Richard Wagner (1813–1883)
Lohengrin (1850)
Romantische Oper in drei Akten

Direction musicale : Christian Thielemann,
Mise en scène : Yuval Sharon,
Décors et costumes : Neo Rauch & Rosa Loy
Lumières : Reinhard Traub
König Heinrich der Vogler : Georg Zeppenfeld,
Lohengrin : Piotr Beczala,
Elsa von Brabant : Anja Harteros,
Friedrich von Telramund : Tomasz Konieczny
Ortrud : Waltraud Meier,
Heerufer : Egils Silins
1.Edler : Michael Gniffke
2.Edler : Tansel Akzeybek
3.Edler : Kay Stiefermann
4.Edler : Timo Riihonen
Chœur du Festival de Bayreuth
Chef de Choeur : Eberhard Friedrich
Orchestre du Festival de Bayreuth

 

 

Bayreuther Festspiele, 25 Juillet 2018

Si vous aimez les carreaux de Delft et les lignes à haute tension, cette nouvelle production de Lohengrin est pour vous. Étrange spectacle issu de la rencontre entre des décors construits pour Alvis Hermanis et une mise en scène signée Yuval Sharon. Le metteur en scène américain a accepté de reprendre les rênes de la production suite aux déclarations politiques hasardeuses de son collègue letton. La charge écrasante de ces décors s'accorde assez mal avec la finesse de la direction d'acteurs, comme si les deux entités dialoguaient dos à dos pour un résultat somme toute très mitigé.

TRAVAIL DEMANDÉ
a. D'après l'extrait sur Lohengrin, qui assure la direction musicale de cette production ?
b. Traduisez en anglais cette phrase de l'extrait sur Lohengrin : « Le metteur en scène américain a accepté de reprendre les rênes de la production suite aux déclarations politiques hasardeuses de son collègue letton. »
c. Recopiez, dans l'extrait sur Lohengrin, le passage allant de « Bayreuther Festspiele, 25 » jusqu'à « toute très mitigé. ».

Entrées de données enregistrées
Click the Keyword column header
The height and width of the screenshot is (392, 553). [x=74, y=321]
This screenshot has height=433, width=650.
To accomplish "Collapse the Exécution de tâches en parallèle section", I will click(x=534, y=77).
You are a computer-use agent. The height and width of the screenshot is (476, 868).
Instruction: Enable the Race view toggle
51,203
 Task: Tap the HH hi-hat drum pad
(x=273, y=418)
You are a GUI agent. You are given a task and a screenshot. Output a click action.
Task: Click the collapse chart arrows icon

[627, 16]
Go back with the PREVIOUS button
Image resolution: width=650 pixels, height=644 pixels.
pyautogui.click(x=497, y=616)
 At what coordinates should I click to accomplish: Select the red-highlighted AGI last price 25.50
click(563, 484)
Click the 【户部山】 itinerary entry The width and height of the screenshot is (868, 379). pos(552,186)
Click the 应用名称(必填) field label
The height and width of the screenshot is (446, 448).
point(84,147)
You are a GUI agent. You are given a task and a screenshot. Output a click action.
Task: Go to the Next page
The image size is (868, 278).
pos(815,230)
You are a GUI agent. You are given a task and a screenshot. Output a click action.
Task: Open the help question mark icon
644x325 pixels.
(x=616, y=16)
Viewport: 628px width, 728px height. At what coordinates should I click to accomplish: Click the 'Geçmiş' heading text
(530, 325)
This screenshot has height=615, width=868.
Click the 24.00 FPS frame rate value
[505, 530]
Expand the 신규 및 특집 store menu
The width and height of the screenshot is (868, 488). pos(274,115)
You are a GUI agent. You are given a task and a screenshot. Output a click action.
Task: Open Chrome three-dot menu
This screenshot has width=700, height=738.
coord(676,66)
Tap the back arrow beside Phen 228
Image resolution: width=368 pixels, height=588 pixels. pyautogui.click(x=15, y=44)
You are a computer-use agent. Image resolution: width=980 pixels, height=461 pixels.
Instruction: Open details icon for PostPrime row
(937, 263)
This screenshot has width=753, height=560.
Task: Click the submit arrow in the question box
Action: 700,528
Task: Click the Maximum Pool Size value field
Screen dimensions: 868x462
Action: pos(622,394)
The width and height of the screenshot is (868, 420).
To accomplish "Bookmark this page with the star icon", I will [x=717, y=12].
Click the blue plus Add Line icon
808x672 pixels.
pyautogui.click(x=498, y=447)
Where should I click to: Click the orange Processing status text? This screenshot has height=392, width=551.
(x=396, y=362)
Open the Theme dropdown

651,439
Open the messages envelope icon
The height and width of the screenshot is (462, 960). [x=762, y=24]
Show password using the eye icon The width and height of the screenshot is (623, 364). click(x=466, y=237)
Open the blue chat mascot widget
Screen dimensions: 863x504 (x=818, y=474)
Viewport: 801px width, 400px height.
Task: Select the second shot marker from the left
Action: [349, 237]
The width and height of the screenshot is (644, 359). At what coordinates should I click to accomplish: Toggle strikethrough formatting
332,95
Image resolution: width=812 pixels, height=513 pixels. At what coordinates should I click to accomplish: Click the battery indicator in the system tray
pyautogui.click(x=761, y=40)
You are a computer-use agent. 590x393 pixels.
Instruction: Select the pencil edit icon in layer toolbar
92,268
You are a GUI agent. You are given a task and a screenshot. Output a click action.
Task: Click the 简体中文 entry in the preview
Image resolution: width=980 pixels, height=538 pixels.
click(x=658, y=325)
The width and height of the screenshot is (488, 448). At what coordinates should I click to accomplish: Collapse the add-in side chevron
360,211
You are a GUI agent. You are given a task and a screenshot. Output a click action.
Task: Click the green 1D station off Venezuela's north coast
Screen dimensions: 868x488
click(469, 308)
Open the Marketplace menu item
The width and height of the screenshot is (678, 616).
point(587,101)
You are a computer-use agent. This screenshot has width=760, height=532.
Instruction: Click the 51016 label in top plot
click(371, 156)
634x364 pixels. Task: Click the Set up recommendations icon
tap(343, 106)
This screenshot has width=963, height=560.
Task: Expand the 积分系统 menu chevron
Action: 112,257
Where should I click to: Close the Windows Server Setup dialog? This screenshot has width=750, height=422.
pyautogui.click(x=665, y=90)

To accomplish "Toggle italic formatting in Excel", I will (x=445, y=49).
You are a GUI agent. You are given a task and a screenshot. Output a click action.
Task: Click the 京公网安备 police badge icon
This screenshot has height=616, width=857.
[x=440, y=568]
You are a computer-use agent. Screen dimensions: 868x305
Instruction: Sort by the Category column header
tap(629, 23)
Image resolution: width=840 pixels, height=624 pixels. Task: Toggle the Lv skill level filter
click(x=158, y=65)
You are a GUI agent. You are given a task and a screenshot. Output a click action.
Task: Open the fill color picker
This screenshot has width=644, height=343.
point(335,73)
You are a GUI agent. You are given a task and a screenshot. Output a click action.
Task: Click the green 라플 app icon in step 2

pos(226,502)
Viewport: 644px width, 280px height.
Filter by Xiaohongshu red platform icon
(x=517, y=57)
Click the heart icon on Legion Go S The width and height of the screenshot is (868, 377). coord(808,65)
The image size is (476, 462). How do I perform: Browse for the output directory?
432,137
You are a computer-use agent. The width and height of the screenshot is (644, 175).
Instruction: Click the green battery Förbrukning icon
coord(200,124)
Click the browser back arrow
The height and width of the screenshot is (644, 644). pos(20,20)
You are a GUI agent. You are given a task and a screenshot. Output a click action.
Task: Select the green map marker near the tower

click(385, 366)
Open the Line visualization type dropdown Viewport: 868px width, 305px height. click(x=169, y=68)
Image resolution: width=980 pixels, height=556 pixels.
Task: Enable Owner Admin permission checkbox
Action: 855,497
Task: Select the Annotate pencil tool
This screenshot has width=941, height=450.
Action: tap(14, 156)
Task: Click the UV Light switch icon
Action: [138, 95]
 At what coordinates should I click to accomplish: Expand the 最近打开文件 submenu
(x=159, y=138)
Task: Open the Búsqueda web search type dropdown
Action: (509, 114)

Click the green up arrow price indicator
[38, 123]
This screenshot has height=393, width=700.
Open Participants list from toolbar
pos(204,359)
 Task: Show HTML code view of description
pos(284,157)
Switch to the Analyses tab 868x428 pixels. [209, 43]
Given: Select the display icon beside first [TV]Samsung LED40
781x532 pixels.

RÉPONSES CORRECTES
a. Christian Thielemann.

b. The American director agreed to take over the reins of the production following the reckless political statements of his Latvian colleague.

c.
Bayreuther Festspiele, 25 Juillet 2018

Si vous aimez les carreaux de Delft et les lignes à haute tension, cette nouvelle production de Lohengrin est pour vous. Étrange spectacle issu de la rencontre entre des décors construits pour Alvis Hermanis et une mise en scène signée Yuval Sharon. Le metteur en scène américain a accepté de reprendre les rênes de la production suite aux déclarations politiques hasardeuses de son collègue letton. La charge écrasante de ces décors s'accorde assez mal avec la finesse de la direction d'acteurs, comme si les deux entités dialoguaient dos à dos pour un résultat somme toute très mitigé.